In a few weeks, delegates from nearly 200 countries will meet in Paris for the 2015 United Nations Climate Change Conference. Their goal — to finalize a worldwide, binding, and universal agreement on climate. The New York Times reports that “Unconditional national commitments made by countries for the Paris meeting are projected to reduce total greenhouse gas emissions through 2030 by an average of only 3 percent below the business-as-usual average rise of 8 percent.”
Scientists may be worried about the long-term effects of climate change, but your average American doesn’t seem to be too bothered. Recently, The Associated Press-NORC Center for Public Affairs Research released the results of its mid-October poll — the majority of Americans (two out of three) believe in global warming and agree that that human activities are at least part of the cause, but fewer than one in four Americans are extremely or very worried about it.

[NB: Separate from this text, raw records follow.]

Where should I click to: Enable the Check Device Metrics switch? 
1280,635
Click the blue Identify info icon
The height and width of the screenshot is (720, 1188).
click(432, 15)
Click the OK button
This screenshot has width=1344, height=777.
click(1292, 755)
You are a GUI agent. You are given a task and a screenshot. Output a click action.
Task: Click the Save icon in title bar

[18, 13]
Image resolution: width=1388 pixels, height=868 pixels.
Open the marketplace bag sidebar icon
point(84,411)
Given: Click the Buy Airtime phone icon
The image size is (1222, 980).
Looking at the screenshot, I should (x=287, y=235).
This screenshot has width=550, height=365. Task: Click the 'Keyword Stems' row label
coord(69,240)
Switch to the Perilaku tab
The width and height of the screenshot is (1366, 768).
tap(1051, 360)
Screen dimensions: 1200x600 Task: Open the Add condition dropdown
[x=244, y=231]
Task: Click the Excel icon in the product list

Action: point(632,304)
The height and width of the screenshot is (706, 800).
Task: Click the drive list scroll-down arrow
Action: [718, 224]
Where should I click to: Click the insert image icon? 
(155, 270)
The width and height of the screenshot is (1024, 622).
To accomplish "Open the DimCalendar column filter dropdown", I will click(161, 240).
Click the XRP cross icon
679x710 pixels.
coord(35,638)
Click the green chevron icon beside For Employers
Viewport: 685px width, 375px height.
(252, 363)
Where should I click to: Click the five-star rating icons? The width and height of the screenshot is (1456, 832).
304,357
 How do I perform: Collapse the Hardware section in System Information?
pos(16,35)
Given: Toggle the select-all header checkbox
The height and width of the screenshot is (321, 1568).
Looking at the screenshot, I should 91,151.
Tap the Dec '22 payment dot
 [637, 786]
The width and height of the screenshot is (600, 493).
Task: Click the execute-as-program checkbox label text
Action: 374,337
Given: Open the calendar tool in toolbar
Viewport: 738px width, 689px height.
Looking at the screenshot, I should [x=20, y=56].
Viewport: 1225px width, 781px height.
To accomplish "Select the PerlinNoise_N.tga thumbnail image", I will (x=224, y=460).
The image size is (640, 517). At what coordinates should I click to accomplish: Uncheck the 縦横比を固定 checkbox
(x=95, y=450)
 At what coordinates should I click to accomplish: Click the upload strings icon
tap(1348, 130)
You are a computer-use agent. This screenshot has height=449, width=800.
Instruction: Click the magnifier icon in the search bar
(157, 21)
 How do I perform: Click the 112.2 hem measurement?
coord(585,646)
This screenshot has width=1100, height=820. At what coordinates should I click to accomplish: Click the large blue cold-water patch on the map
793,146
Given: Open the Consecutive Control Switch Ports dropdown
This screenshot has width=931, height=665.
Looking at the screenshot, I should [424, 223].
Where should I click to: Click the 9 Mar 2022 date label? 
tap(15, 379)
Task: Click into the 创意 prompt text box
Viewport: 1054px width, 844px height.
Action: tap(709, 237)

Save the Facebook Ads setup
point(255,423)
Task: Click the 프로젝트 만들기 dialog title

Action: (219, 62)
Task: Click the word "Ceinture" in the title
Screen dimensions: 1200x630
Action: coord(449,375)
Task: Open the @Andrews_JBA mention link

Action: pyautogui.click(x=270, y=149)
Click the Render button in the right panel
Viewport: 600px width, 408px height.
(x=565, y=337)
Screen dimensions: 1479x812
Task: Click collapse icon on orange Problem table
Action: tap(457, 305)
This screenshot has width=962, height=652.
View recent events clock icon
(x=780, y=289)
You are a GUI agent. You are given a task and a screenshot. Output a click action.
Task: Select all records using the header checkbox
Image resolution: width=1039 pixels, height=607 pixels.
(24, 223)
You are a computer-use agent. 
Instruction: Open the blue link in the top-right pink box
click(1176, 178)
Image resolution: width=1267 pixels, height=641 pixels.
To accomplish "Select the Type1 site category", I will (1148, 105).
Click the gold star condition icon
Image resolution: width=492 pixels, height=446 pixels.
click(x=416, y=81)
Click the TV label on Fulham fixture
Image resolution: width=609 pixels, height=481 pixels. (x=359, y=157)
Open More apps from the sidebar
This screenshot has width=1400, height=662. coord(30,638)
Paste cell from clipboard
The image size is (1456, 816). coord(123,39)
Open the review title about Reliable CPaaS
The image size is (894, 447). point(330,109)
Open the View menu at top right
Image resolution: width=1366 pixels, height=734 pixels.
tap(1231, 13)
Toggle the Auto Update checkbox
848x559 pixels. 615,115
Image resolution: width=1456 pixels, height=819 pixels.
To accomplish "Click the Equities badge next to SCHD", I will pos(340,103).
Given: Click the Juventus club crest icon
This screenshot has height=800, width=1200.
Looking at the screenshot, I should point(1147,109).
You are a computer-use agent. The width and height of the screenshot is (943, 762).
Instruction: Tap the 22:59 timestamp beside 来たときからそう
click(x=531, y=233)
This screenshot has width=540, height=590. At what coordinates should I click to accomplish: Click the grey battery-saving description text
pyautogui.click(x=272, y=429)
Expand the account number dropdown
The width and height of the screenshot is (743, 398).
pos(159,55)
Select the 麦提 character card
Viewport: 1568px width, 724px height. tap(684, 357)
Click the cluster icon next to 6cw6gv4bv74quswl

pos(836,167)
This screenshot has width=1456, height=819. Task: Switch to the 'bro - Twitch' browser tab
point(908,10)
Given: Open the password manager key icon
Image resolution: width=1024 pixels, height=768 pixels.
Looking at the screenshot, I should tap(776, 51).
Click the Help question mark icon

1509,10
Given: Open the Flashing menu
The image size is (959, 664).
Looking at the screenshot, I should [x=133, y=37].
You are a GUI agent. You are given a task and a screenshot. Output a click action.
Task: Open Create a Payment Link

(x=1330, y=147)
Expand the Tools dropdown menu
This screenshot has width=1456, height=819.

The poll revealed that roughly one out of three Americans are “moderately worried” about climate change, and 38 percent (the highest percentage) were “not too worried” or “not at all worried.” Just 36 percent of Americans see global warming as a moral issue, despite the pleas of Pope Francis.
Perhaps they should be more worried, given the latest news about climate change. It could affect everything from our food supply to our water levels.
“Climate change poses severe and distinct threats to food security, and could subject an additional 600 million people to malnutrition by 2080,” warned the United Nations Special Rapporteur on the right to food, Hilal Elver. “Increased frequency and intensity of extreme weather, rising temperatures and sea levels, as well as floods and droughts have a significant impact on the right to food. All these climate incidents will negatively impact on crops, livestock, fisheries, aquaculture and on people’s livelihoods.”
Meanwhile, a report from the Potsdam Institute for Climate Impact Research has found that the huge West Antarctic ice sheet would collapse completely if the comparatively small Amundsen Basin is destabilized. If the ice were to fully discharge into the ocean, the sea level could rise three meters. Computer simulations show that just a few decades of ocean warming could start an ice loss that continues for hundreds of years, or even thousands.
So, in short … if you aren’t worried yet, then start worrying.